Everton head into this one off their best result of the last six, and probably their cleanest statement under David Moyes for a while. The 3-0 home win over Chelsea on 21 March wasn’t a smash-and-grab; it was efficient, sharp and ruthless. Beto scored twice, Iliman Ndiaye added the third, and Everton made their moments count. The xG numbers weren’t wildly one-sided at 1.17 to 0.93, but that almost suits the broader Moyes theme — they don’t need to dominate a match to take it away from you.

Before that, they lost 2-0 at Arsenal, which is no disgrace, and their previous three league games had already shown why they remain firmly in this top-half conversation. They beat Burnley 2-0 at home, won 3-2 away at Newcastle, then suffered a narrow 1-0 loss to Manchester United after a 2-1 home defeat to Bournemouth. So the recent run isn’t spotless. Far from it. But there’s a bit more punch to Everton’s wins than Brentford’s recent draws, and that matters when you’re assessing who carries the greater threat.

The away record is strong. Very strong, really. Everton are fourth in the away table with seven wins, three draws and five defeats, and they’ve scored 16 and conceded 16 on the road. That goals tally doesn’t leap off the page, but it actually reinforces the point: this is a disciplined travelling side that knows how to stay in games. They don’t need to blow teams away. They just need to keep the scoreline alive and trust their structure. Seven away wins in 15 is no fluke.

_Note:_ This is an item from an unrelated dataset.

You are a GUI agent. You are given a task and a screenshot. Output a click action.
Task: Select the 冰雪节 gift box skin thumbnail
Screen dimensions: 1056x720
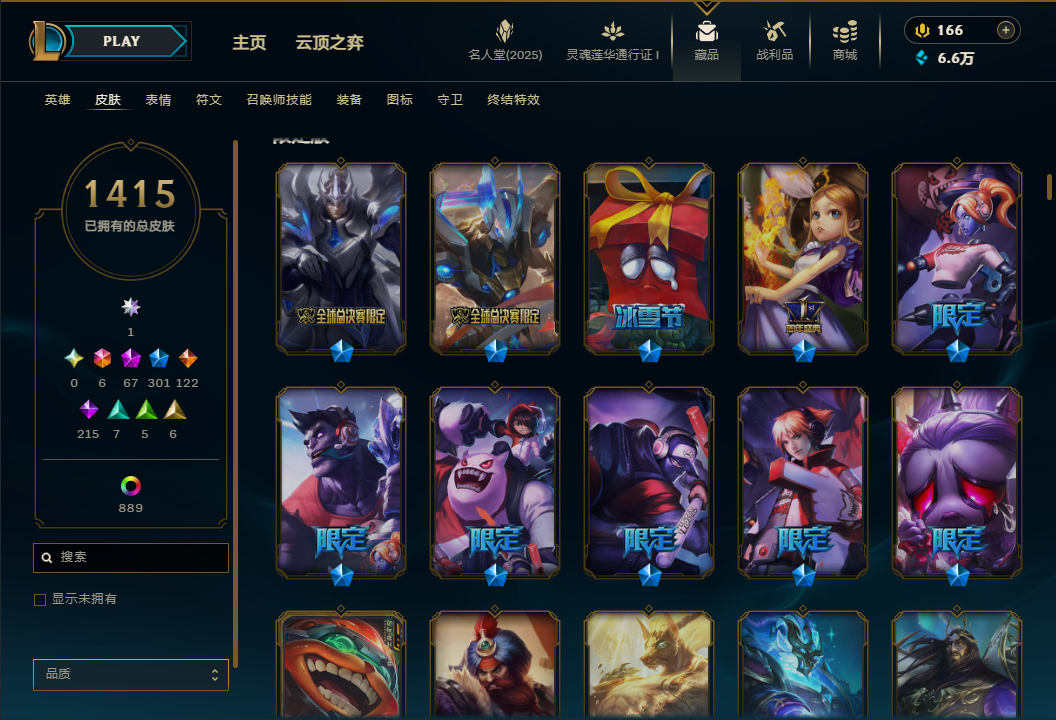[x=649, y=259]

That’s why Everton feel dangerous here. Their overall league numbers — 37 scored, 35 conceded — paint them as a tighter, more controlled team than Brentford. Less explosive, maybe, but cleaner. The question is whether they can create enough in a match where Brentford will expect to have spells on top. The answer is probably yes. The xG projection is basically level at 1.39 for Brentford and 1.41 for Everton, which fits what we’ve seen all season: these teams are close, and Everton tend to handle those fine-margin games well away from home. They won’t need much encouragement.

Head-to-Head

Recent meetings give Brentford a psychological edge, at least on paper. They won 4-2 at Everton in January and are unbeaten in the last three league meetings between the sides, with two draws before that. That doesn’t guarantee anything — it never does — but it does tell you this fixture hasn’t belonged to Everton lately.

Mind you, there’s another way to read it. Brentford have often made the game awkward without consistently putting Everton away over the longer sample. Across the last eight league meetings, there have been draws, one-goal margins and only the occasional game that truly got loose. So while Brentford’s recent edge is real enough, this has still tended to be a fixture decided by thin moments rather than long spells of dominance.

We Predict: Double Chance X2

Double Chance X2 at 1.67 looks the standout play here. Everton don’t need to win for this to land, and their away record gives the bet real weight: seven wins and three draws from 15 league trips is a proper return, not a flimsy trend. Add Brentford’s current run of four league games without a victory, and the appeal gets stronger quickly.

There’s also the shape of the game itself. These sides are level on points, the xG projection is almost identical, and Brentford’s recent performances haven’t had the authority you want from a home favourite. Everton, by contrast, come in off a 3-0 win over Chelsea and have looked more capable of turning balanced matches in their favour. A 1-1 draw feels the right scoreline — Brentford should have enough to score at home, but Everton look far too solid and streetwise to back against in this spot.

If you wanted a secondary angle, the draw itself will tempt plenty of punters given how even the numbers are. But the safer route is clear enough: give Everton two results out of three and take the 1.67.